The typical situation is, that identical functions are declared
(as interfaces) or defined in different modules, lets call them
moda and modb and the function fcoll.

No problem, you can either import just one of the modules
(A)
   import moda;
   fcoll();

or qualify the call in your source:
(B)
   import moda;
   import modb;
   moda.fcoll();

No problem? Not yet. But both solutions will lead into problems
if you put your code into libraries to reuse them, lets call
the library module that contains the code libmod.

So you want to do
   import libmod;
   libfunc();

or
   import moda;
   import libmod;
   libfunc();
or
   import modb;
   import libmod;
   libfunc();
or
   import moda;
   import modb;
   import libmod;
   libfunc();

So in a way, the definitions of moda and modb have to live together.
Its inevitable that they are brought together, whether you want it
or not.

The problem is, that if you use the libmod you get collision but 
don't have the means to resolve it!!!!

That's problem (1).

Problem (2) is that there are unresolvable collision problems when
only the function name collides, but also types that are used by
the colliding functions. 

This is currently the case, even if the definitions within moda and 
modb are identical typedefs or structs.

This whole problem will hit you, when you bring phobos.windows
(with its partial Win32 deklarations) and pavel.windows together.
They have idential definitions whose collisions can't be resolved.
At least I can't.

Even if they were joined, the problem would not be solved, because
we can never hope that such an interface definition is exact and
complete. There will always be little enhanements and corrections
necessary in a project, which will again raise the problem.
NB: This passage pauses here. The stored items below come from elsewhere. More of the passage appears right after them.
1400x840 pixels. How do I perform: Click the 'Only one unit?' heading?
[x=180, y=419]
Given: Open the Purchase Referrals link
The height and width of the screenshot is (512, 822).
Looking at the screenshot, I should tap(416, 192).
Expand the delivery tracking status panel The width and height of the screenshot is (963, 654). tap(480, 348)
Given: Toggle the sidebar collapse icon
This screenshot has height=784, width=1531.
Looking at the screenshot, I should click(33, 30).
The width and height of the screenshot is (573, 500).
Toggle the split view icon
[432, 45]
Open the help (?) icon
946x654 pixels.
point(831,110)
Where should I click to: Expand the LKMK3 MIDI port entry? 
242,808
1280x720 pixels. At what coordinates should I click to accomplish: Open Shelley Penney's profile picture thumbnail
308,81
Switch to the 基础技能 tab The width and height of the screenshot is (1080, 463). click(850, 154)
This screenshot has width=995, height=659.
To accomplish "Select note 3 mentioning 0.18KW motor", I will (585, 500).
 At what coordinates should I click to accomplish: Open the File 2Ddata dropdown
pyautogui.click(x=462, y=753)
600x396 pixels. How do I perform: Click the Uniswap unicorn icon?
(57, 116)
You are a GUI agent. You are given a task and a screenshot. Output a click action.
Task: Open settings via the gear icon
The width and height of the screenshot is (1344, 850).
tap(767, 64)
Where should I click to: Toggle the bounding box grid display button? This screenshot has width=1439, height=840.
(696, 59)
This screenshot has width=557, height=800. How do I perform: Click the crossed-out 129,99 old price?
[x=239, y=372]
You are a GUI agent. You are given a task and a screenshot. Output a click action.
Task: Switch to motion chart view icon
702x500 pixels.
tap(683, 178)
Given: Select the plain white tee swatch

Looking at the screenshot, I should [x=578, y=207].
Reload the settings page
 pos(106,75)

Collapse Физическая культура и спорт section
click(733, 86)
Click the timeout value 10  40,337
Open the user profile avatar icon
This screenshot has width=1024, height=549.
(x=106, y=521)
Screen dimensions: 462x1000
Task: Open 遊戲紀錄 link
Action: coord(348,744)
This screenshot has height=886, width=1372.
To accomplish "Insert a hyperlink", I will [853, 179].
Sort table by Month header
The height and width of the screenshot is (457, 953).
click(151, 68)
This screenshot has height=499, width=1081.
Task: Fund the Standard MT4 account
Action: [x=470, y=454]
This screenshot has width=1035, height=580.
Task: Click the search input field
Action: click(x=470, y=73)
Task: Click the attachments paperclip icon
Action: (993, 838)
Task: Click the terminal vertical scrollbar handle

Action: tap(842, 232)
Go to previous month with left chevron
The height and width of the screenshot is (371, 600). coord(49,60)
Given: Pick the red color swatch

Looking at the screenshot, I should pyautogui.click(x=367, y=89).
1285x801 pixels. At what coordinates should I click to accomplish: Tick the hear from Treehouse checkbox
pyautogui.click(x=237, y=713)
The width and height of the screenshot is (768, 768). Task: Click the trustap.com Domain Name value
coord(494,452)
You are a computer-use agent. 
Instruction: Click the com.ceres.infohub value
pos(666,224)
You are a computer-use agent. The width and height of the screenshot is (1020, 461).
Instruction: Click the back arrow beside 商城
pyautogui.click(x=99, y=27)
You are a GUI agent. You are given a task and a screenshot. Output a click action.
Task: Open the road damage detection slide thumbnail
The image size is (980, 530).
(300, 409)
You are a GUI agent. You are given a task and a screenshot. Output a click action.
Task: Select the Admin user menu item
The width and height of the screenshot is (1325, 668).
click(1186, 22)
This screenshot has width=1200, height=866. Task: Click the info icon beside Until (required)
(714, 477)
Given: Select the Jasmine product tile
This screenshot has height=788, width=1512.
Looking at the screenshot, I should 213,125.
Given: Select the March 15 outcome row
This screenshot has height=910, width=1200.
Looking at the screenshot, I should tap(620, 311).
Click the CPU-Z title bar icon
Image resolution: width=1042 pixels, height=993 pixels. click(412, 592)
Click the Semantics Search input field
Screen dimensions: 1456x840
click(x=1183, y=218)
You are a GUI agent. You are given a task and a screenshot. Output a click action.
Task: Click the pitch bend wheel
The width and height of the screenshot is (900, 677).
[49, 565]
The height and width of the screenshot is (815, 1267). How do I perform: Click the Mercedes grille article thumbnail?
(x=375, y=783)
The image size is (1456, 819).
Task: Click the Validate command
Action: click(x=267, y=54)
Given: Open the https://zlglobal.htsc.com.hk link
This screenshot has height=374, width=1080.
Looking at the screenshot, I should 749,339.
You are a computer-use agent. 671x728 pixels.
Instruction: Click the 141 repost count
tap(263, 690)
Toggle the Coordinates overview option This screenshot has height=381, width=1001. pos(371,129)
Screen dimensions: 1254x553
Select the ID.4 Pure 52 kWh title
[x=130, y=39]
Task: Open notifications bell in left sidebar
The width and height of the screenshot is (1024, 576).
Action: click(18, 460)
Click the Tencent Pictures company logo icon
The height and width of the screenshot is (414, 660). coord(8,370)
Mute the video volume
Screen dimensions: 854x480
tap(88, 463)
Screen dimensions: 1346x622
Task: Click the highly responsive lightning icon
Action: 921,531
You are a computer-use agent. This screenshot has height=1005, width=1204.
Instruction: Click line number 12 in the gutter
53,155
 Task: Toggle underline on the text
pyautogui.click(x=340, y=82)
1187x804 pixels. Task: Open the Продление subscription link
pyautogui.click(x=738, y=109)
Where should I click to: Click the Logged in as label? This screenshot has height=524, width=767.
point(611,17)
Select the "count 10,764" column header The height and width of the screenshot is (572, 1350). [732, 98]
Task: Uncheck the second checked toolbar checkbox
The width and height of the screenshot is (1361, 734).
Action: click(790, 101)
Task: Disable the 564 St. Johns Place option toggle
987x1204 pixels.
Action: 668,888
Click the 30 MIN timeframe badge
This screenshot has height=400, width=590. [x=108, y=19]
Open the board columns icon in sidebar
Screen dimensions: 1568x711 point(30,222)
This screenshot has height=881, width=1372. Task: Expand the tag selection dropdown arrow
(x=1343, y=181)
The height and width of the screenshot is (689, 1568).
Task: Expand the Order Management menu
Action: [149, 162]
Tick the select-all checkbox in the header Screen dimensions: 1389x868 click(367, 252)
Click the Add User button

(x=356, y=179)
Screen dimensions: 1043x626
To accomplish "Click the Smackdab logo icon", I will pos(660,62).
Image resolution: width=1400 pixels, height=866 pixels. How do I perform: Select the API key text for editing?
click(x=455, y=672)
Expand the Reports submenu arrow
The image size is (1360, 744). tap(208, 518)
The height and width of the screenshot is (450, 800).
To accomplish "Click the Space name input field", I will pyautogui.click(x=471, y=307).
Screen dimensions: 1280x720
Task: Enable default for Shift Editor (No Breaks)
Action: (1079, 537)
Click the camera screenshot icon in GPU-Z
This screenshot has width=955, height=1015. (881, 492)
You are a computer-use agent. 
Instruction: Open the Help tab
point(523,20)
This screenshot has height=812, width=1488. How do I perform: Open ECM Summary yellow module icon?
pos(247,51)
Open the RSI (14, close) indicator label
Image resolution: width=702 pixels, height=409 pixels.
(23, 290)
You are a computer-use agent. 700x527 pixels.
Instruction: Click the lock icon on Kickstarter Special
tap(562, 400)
A facet of the problem is that you don't see a collision until 
you use an colliding definition. That's in a way nice but also
desastrous, because you can not easily be sure to deliver code
that can be used without collisions.

Does anyone see a solution?

At the moment I think that D should assume while importing modules
that in case of a collision a definition within the module is
assumed as qualified by default.

So if moda says:

    typedef int BOOL;
    func (BOOL);

and modb says:

    typedef int BOOL;
    func (BOOL);

this should mean 

    moda.func(moda.BOOL);
    modb.func(modb.BOOL);

implicitely. 

But I don't think that this alone would be sufficient. 

-- 
Helmut Leitner    leitner hls.via.at
Graz, Austria   www.hls-software.com
Apr 16 2003
next sibling parent "Walter" <walter digitalmars.com> writes:
I don't quite follow. Can you post a simple example of such an unresolvable
collision?
Apr 16 2003
prev sibling next sibling parent reply "Sean L. Palmer" <palmer.sean verizon.net> writes:
It seems to me that importing pulls in too much stuff anyway.  Aren't a
module's imports also exported by default?  This seems wrong.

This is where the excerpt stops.